WHAT THIS TASK INVOLVES - Within the records that follow, restate exactly the lines from the line with "You are a computer-use agent." down to the line with "Task: Close the dialog using the title bar X", including both. Omit the pictures.

LISTED RECORDS -
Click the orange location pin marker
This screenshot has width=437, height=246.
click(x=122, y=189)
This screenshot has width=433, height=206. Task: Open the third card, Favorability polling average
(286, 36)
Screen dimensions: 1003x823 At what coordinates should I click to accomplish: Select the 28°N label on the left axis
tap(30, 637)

---

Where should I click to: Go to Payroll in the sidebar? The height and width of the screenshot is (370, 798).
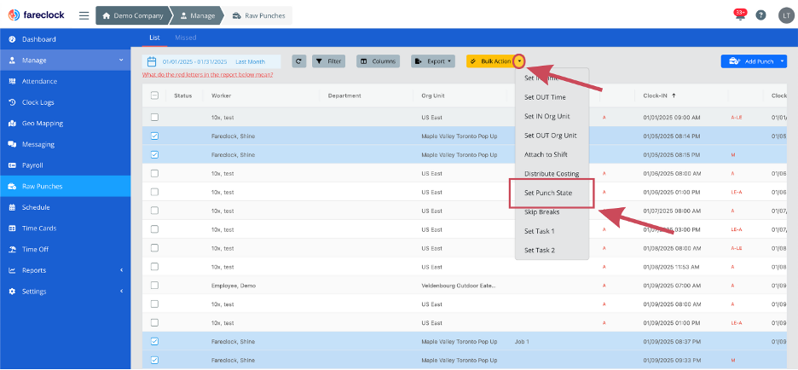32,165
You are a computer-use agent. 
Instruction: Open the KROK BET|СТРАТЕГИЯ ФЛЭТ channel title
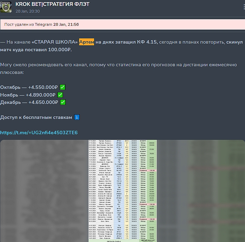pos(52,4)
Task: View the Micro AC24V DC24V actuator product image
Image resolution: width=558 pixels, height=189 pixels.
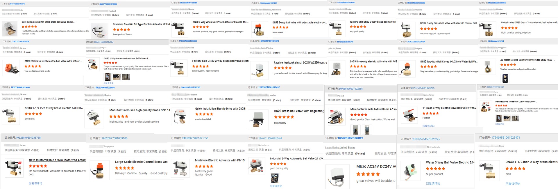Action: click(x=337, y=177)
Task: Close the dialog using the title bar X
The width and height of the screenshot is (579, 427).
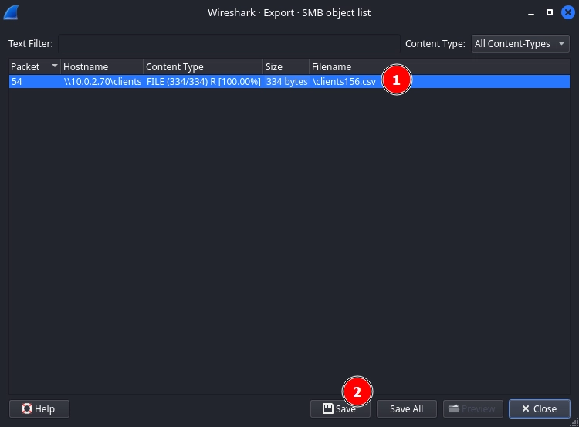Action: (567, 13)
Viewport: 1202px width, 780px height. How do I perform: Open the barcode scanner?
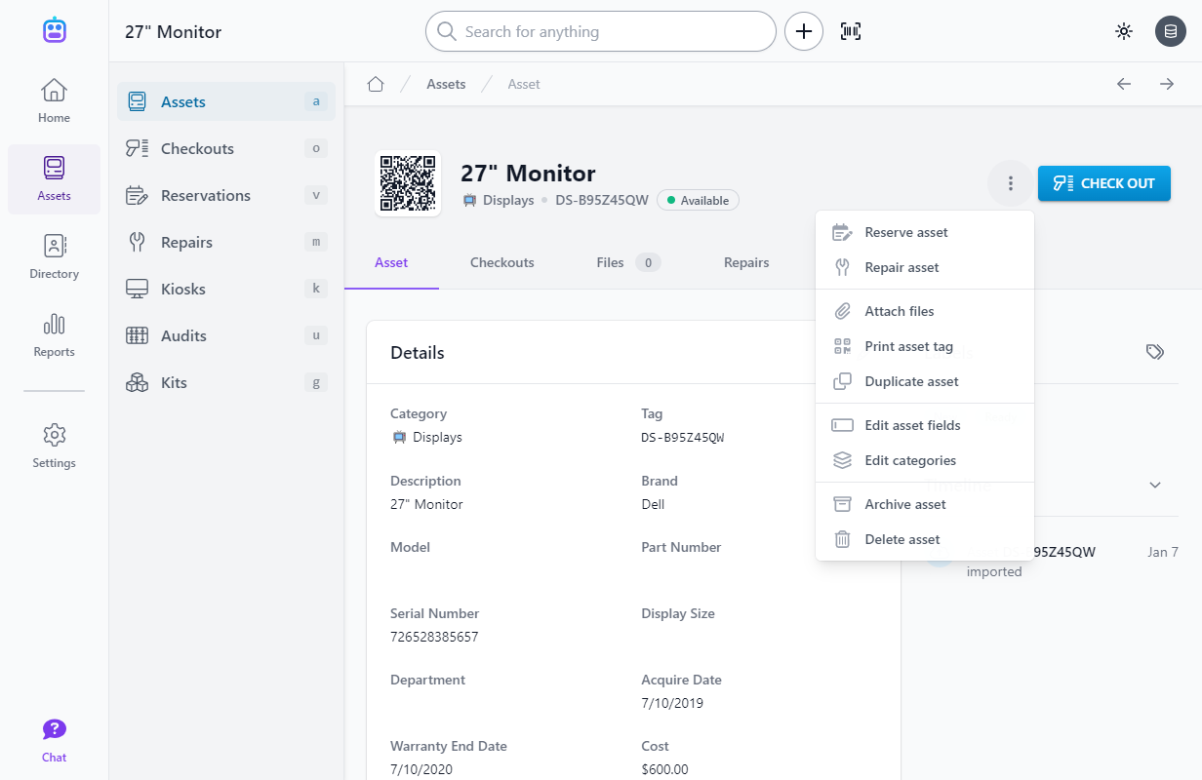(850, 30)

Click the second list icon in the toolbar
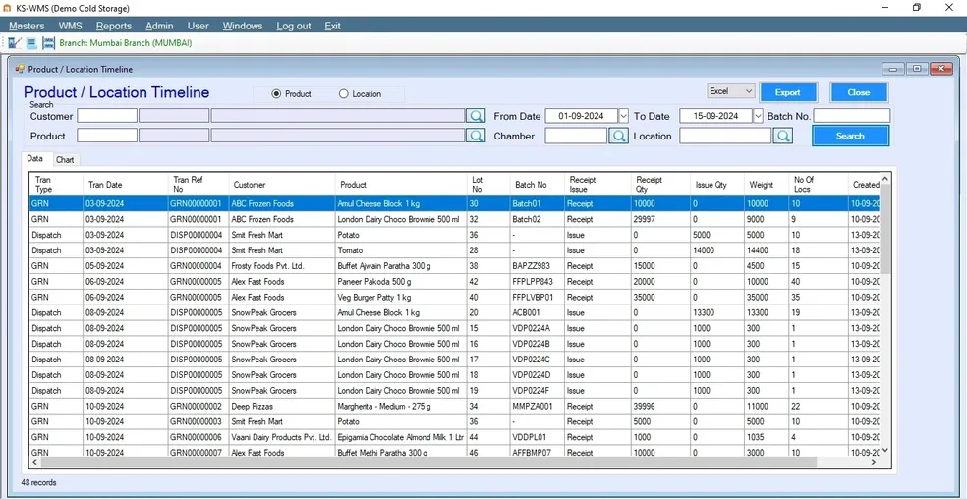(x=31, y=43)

SOLUTION FOR THIS EXERCISE -
You are a computer-use agent. 
Instruction: Open the KROK BET|СТРАТЕГИЯ ФЛЭТ channel title
pos(52,4)
Task: View the Micro AC24V DC24V actuator product image
Image resolution: width=558 pixels, height=189 pixels.
Action: click(x=337, y=177)
Task: Close the dialog using the title bar X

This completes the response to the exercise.